The Economist Intelligence Unit, publishers of a wide range of economic forecasts and reports including the Women’s Economic Opportunity Index, last week released WEVentureScope 2013. Commissioned by the Multilateral Investment Fund, a member of the IDB Group, WEVentureScope 2013 is the first comprehensive survey of the factors affecting women entrepreneurs in the Latin America / Caribbean, or LAC, region. Nancy Lee, general manager of the Multilateral Investment Fund, describes the new index as “a much needed public information source that will help create more tailored interventions, better policy environments, and more supportive ecosystems for women entrepreneurs.” She spoke with the Global Banking Alliance for Women shortly before the July 25 launch event in Washington for WEVentureScope 2013.
Data suggests that more than almost anywhere else, women in Latin America are starting businesses because they are identifying opportunities. On average 71 percent of women-owned early-stage businesses are opportunity-based which belies the notion that the majority of the region’s entrepreneurs just need a source of income and have no other work options. This is a striking finding.
Another key finding is the defining constraint imposed on women’s businesses by their lack of access to finance. Indeed, of the five areas the WEVentureScope measures, Access to Finance was the weakest. We know that women enjoy ample access to microcredit, but growth-oriented women entrepreneurs are often unable to access more sophisticated forms of finance. On average, just over 21 percent of women entrepreneurs’ working capital and 22 percent of capital investments are financed by banks. The WEVentureScope also finds that women entrepreneurs lack access to equity financing and other instruments such as supplier credit.
Because start-up and business growth are multidimensional concepts, we had some very spirited debates about the categories, indicators, and subindicators we should use. We spent quite a bit of time refining the Access to Finance indicators, particularly the SME finance indicators, because we know how important access to such capital is for a woman’s business growth. Many of the indicators draw on the work of other respected international organizations, and we constructed new datasets, too — ones we believe will be a valuable contribution to other researchers.
In some instances, it was challenging to use third-party data, such as the World Bank’s Doing Business indicators, which are not gender-disaggregated. But we also used gender-disaggregated resources such as ECLAC, UNESCO, the World Bank’s Findex and Enterprise Surveys, and the Global Entrepreneurship Monitor. I cannot reiterate enough how important and valuable gender-disaggregated information is, particularly from commercial banks in the region. I would encourage all Alliance member banks not only to collect gender-disaggregated data but to monitor it constantly and use it as a key management tool. What’s more important than a clear understanding of clients’ needs, financial behaviors, and growth prospects?

_Source data:_
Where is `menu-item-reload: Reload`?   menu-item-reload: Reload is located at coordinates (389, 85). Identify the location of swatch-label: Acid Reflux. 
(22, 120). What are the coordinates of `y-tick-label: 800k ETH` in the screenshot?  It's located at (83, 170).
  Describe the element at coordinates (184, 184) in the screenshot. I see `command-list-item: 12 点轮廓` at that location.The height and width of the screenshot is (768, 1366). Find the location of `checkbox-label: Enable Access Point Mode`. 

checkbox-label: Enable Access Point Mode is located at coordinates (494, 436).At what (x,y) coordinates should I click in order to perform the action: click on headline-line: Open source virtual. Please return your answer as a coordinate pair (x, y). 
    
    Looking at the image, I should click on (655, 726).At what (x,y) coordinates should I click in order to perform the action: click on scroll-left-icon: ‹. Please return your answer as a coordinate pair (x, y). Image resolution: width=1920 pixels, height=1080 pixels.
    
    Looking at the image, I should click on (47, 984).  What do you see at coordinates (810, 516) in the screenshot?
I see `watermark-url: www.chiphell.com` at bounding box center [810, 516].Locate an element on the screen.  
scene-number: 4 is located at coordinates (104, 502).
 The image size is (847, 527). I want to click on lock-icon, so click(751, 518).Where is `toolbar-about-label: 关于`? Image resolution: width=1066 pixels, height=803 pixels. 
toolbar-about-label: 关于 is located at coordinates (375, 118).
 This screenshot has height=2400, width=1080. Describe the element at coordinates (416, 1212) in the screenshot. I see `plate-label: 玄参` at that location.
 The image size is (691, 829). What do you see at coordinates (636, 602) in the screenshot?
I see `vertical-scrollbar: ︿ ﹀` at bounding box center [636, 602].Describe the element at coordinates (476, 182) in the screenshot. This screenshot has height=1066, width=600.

_Work required:_ Using the WEVentureScope text, explain why so much time went into refining the Access to Finance indicators, especially the SME finance indicators. The material after the text has no role in this exercise.

_Response box:_ Those indicators got extra refinement because access to such capital is known to be very important for the growth of a woman's business.